Vaseline and silicone grease
Vaseline and silicone grease are both clear, seawater-resistant and provide good, consistent coverage. Use on stainless steel nuts to prevent galling, or smear a layer on a leaking hatch for a quick temporary fix.
3M Marine Cleaner & Wax
Nothing looks better than a shiny hull. 3M polish and wax has just the right combination of abrasive polish to leave a long-lasting shine. After one or two coats, switch to the standard 3M Wax.
Oates scrub pads
This great all-purpose scrubbing pad comes in various levels of aggressiveness. White is the softest; the more common green or blue (non-scratch) is medium; and black is close to sandpaper. Carry a few white pads for stubborn stains and a few more green for general cleaning.
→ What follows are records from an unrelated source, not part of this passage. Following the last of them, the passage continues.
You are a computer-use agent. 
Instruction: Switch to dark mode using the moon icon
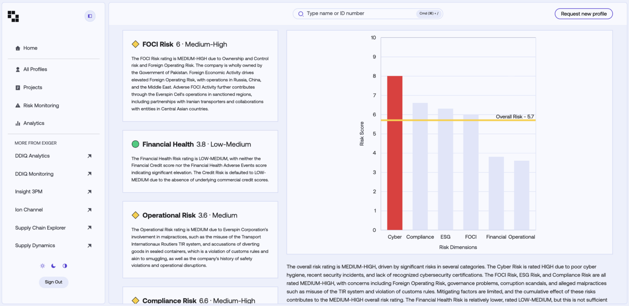point(53,266)
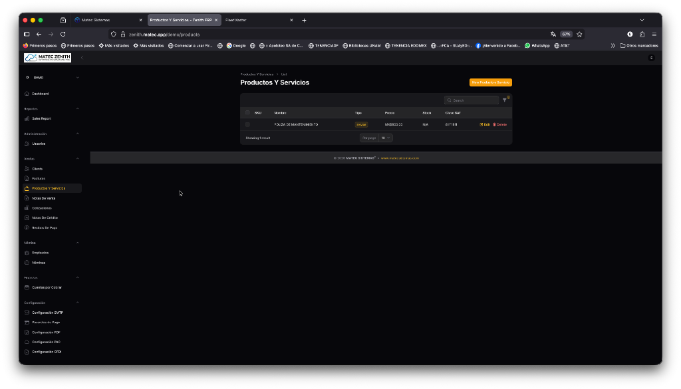Click the Edit icon for POLIZA DE MANTENIMIENTO
This screenshot has width=681, height=389.
481,124
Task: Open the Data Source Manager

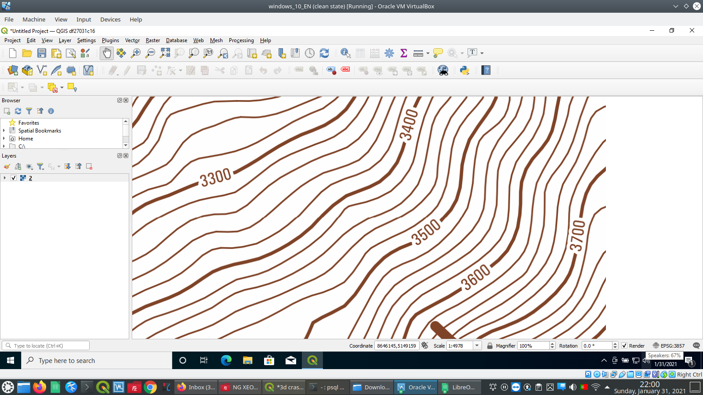Action: tap(12, 70)
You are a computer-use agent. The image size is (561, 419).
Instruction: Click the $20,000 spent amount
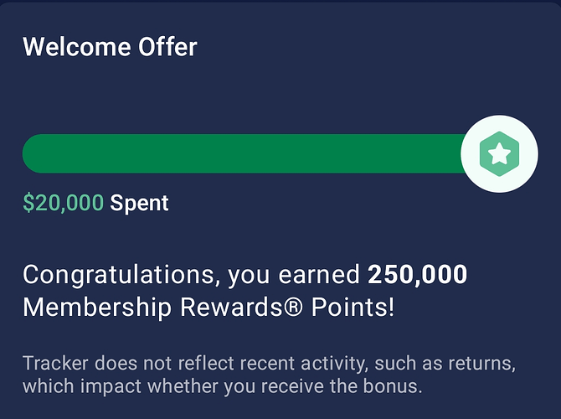[x=64, y=202]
Portable soldering iron/line cutter
Sold for less than $50, these refillable butane multiuse tools make boat-life easier. The hot-air attachment works on heat-shrink tube, the flame tip will reach temperatures that can free seized nuts and will even melt the ends of large dock lines. The cutting tip will quickly cut and seal medium-sized lines, giving a professional look to the finished job. The soldering tip allows quick fixes of wires, especially small difficult-to-solder pinpoint connections.
Tip: Don’t forget to keep a spare can of butane for fast refills.
Silicone gasket maker
A basic clear silicone gasket maker is just the right fix for a seeping window or dripping deck hatch (I have even heard of a bloke who used a version of this product called Blue Max to seal a leaking engine cooling pump and it apparently got him home over two days’ travel).
Tip: Don’t use silicone over any surface that will require painting later on. It will stop paint adhering to the surface for years to come.
Diluted phosphoric acid removes rust stains from almost any surface. A quick spray will clean and dissolve streaks from rusting fasteners and bleeding deck hardware — and it will even clean the side of a steel boat. Mix a solution of water and phosphoric acid at a 10:1 dilution ratio. Paint or spray over the rust bleeds and wait half an hour. Keep the area moist with an occasional gentle spray of water and watch the rust streaks disappear.
Tip: Removing rust streaks may clean the mess, but the underlying cause may still be present. Rusting fittings or deck hardware might mean the bolts are failing and need attention.
100mm fibreglass tape wrap and a bit of epoxy
Fibreglass cloth can be purchased in various widths just like a roll of tape. Looking a lot like an ace bandage, use it to wrap around a cracked fish pole or leaking pipe. Paint on the epoxy for long-lasting and quick in-the-field repairs.
On some boats standard wire ties have replaced lashing line for seizing. They can also secure shackles, serve as a temporary hose clamp, and are great for marking anchor chain lengths.
Tip: Trim the wire tie tail flush with a sharp knife to prevent the irritating sharp, skin-cutting stub left on most wire tie tails.
This synthetic leather soaks up many times its weight in water and is invaluable aboard. Use it to wipe-up spilt water, soak-up the last few drops from the bilge, wipe out wet wells, or dry the side of the boat after a rinse.